Even the former boss of the NSA thinks encryption backdoors are a bad idea
Michael Hayden, who ran the secretive US spy agency between 1999 and 2005, told a panel on Tuesday that he doesn't support efforts to force companies to include "backdoors" for law enforcement in their products.
Since the Snowden revelations about US mass surveillance in 2013, companies like Apple and Google have increasingly introduced strong encryption into their products that even they cannot decrypt under any circumstances.
This has infuriated many in law enforcement, who fear that data is "going dark," and that they are losing access to vital evidence. But security experts counter that any "backdoors" in software to let law enforcement bypass these security protections would be open to abuse and make users less safe. "You can't build a backdoor that only the good guys can walk through," cryptography expert Bruce Schneier says.
James Comey, head of the FBI, has been a particularly vocal critic of encryption, calling for tech companies to give law enforcement "front door" access to encrypted data to help tackle terrorist threats like ISIS. Europol chief Rob Wainwright has called encryption the "perhaps the biggest problem" in tackling terrorism.
Hayden thinks otherwise. "I disagree with Jim Comey," he said, CNN reported. "I actually think end-to-end encryption is good for America."
He explained: "I know encryption represents a particular challenge for the FBI ... But on balance, I actually think it creates greater security for the American nation than the alternative: a backdoor."

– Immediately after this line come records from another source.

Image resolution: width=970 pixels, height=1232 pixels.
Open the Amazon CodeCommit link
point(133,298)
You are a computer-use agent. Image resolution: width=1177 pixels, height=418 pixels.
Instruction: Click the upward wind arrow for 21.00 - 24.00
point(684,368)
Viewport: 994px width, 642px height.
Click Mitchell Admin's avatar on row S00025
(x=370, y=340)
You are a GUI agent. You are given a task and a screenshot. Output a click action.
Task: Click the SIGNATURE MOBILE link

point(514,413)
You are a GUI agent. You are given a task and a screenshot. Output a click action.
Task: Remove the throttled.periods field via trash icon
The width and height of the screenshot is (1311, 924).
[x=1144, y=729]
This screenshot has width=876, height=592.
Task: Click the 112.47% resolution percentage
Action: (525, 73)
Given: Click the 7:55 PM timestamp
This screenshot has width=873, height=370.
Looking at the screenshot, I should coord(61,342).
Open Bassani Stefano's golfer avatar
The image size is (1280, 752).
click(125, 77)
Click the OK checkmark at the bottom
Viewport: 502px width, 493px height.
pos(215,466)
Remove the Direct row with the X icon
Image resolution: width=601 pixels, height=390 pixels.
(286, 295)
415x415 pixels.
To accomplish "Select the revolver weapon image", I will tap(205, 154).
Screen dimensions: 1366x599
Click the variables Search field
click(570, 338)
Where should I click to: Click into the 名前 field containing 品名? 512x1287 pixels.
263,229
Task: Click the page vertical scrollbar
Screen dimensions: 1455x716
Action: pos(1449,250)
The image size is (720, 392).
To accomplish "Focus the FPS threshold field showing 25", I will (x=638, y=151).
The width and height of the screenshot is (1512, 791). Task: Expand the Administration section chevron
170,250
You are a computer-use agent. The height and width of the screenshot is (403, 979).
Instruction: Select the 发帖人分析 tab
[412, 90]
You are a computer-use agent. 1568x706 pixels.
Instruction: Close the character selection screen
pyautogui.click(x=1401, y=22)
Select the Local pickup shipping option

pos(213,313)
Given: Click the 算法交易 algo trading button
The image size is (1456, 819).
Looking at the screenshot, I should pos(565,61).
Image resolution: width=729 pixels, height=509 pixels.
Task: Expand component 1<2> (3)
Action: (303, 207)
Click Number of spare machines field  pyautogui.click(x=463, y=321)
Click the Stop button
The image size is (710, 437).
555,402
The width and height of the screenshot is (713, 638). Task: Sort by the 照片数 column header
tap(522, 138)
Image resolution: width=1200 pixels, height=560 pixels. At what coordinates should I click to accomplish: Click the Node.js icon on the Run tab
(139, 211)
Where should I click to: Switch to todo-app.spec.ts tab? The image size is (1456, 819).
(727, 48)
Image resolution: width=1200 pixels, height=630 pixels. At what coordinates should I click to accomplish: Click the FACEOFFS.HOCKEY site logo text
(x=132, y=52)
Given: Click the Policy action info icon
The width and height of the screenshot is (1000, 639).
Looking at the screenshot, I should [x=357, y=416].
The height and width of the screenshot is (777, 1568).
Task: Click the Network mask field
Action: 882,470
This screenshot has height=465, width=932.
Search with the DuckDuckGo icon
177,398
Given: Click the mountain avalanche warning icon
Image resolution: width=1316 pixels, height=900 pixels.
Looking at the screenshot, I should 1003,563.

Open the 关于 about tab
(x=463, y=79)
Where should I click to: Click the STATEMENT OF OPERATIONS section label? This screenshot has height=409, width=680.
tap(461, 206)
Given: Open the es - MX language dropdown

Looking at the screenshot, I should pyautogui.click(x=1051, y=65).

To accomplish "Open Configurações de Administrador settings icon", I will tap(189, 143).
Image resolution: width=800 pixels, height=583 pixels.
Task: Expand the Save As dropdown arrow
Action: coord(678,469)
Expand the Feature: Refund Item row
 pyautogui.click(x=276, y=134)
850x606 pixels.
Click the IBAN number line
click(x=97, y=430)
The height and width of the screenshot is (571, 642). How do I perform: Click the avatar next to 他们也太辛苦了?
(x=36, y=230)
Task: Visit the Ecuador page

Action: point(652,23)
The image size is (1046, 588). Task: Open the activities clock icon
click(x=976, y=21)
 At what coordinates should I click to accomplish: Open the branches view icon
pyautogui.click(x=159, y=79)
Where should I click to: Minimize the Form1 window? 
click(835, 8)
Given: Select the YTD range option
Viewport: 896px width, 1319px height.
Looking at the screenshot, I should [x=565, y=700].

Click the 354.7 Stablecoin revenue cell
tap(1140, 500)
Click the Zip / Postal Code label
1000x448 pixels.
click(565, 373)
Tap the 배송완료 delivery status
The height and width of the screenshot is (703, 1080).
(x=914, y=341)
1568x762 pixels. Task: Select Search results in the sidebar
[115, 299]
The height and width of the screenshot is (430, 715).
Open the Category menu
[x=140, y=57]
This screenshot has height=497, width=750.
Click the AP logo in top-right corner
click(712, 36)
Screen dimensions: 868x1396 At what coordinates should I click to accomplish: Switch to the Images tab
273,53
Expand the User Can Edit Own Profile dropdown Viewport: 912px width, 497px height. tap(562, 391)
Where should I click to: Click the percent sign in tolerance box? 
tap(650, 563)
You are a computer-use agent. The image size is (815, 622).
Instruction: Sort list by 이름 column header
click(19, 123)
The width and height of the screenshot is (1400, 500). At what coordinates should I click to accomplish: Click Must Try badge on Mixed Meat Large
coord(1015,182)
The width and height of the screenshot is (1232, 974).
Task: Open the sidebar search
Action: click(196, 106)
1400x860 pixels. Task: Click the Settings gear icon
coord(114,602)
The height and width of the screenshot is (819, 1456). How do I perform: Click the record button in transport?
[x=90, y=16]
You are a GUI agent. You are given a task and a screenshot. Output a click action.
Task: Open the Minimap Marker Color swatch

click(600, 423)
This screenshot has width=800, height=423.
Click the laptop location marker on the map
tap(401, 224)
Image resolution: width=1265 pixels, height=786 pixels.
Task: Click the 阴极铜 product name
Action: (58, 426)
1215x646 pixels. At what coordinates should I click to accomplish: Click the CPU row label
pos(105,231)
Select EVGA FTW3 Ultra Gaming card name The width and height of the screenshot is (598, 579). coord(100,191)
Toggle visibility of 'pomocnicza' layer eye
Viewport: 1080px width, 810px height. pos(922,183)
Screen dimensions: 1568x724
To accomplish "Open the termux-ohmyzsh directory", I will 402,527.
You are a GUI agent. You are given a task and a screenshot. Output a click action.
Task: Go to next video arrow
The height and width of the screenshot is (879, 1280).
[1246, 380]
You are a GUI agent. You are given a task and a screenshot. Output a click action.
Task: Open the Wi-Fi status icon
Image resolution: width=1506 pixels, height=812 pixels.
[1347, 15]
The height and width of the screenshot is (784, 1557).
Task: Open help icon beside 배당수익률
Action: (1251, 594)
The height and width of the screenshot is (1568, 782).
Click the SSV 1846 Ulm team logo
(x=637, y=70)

The fact that a backdoor exists would immediately make it a target, the argument goes, for everyone from mischievous hackers to organised criminals and sophisticated state-sponsored adversaries. And their efficacy would be questionable: There are plenty of encryption products already out there that don't have backdoors, and are developed outside of Western jurisdictions. If necessary, criminals and terrorist would just move to one of these platforms instead.
The tech community is nearly unanimous in its opposition to backdoors, with Apple CEO Tim Cook a particularly vocal critic. At a recent White House summit he reportedly criticised the Obama administration for its lack of leadership on the issue and called on it to come out and make a "strong public statement" in support of encryption.
Michael Hayden has spoken out about alternatives to encryption backdoors before. In October 2015, discussing failed efforts to curtail encryption in the nineties, he said (via Motherboard): "in retrospect, we mastered the problem we created ... We were able to do a whole bunch of other things. Some of the other things were metadata, and bulk collection and so on."
The ex-NSA chief isn't alone in the intelligence community in opposing attempts to weaken encryption. The former head of British spy agency MI5 Lord Jonathan Evans previously told Business Insider that he thinks inserting backdoors is "not the answer" because of the risk they could be exploited by others.